Post a screenshot of Task Manager - Performance tab. I am really more interested in what Task Manager shows than some unknown program. This will provide much needed information.


----------



## Tyree (May 10, 2009)

Managing your running processes result in some improvement. One GB of RAM is sufficient to run XP but, as you see, it's not enough to run it efficiently. 
Adding some RAM would be highly beneficial. Adding RAM is best done in matched pairs (2X2GB-2X2GB etc,) to avoid compatibility problems. Crucial brand is the best option for OEM PC's.
RAM Memory Upgrade: Dell, Mac, Apple, HP, Compaq. USB drives, SSD at Crucial.com


----------



## Crazypete3 (Apr 5, 2009)

Sorry for the long reply, so this is what is running and poyol the cmd list does not work for me for some reason.
This is a picture of my process's/performance tab

Bull.jpg picture by Crazypete3 - Photobucket


Bulls.jpg picture by Crazypete3 - Photobucket


----------



## Poyol (Nov 4, 2009)

I've just looked at both of those images that you have posted - Neither one looks like your computer is using an unreasonable amount of RAM... It looks like your computer is running fine! It could be that the software you are using to report how much RAM is in use isn't working correctly, which software are you using?_ (However you are using around 50+% which isn't unreasonable!)_

Thanks

Poyol


----------



## LMiller7 (Jun 21, 2010)

I agree with Poyol. I really don't see anything unusual or abnormal in the Task manager display. You have to understand that memory usage in Windows is HIGHLY dynamic. Memory usage of applications is dependent on what they are doing now, what they were doing recently, how much memory is available, and more.

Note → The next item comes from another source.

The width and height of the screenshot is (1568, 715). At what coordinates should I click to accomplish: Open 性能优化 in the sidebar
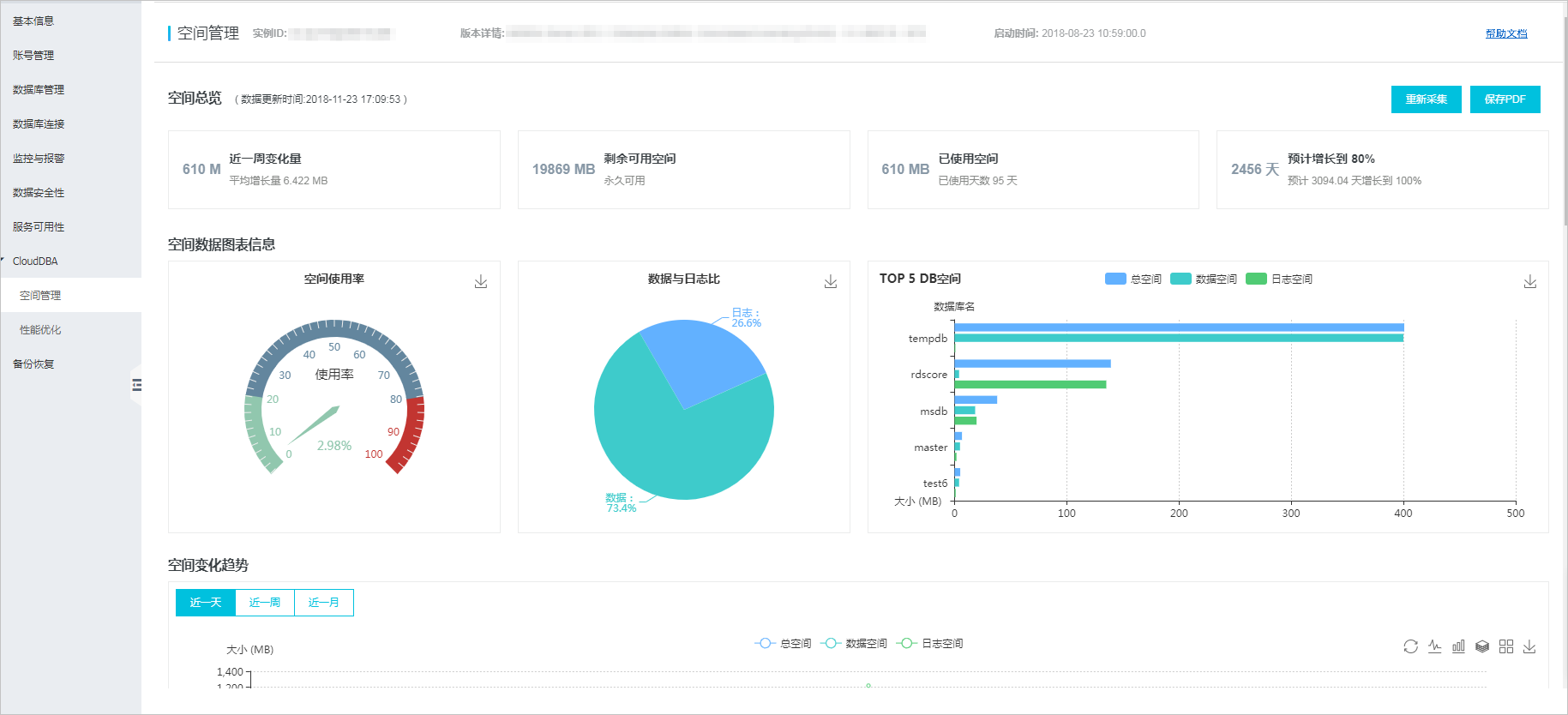coord(40,330)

The memory manager always attempts to assign memory where it will do the most good to improve performance.

Memory usage may seem high, but that is only because there is currently no better use for it. If a newly started application need memory the memory manager will reassign it as necessary. I have seen this occur many times. 

A guiding principle is always to maximize (yes maximize) memory usage. Unused memory is wasted memory. The ultimate goal is 100% memory usage all the time but OS design hasn't reached that level yet. XP is very good at managing memory and Windows 7 is even better. Unfortunately, Task Manager tends more to hiding than revealing this.

Memory management in a modern OS is not simple but is in fact extremely complex - and highly sophisticated. But most computer users have concepts of memory management that have been outdated for a very long time.


----------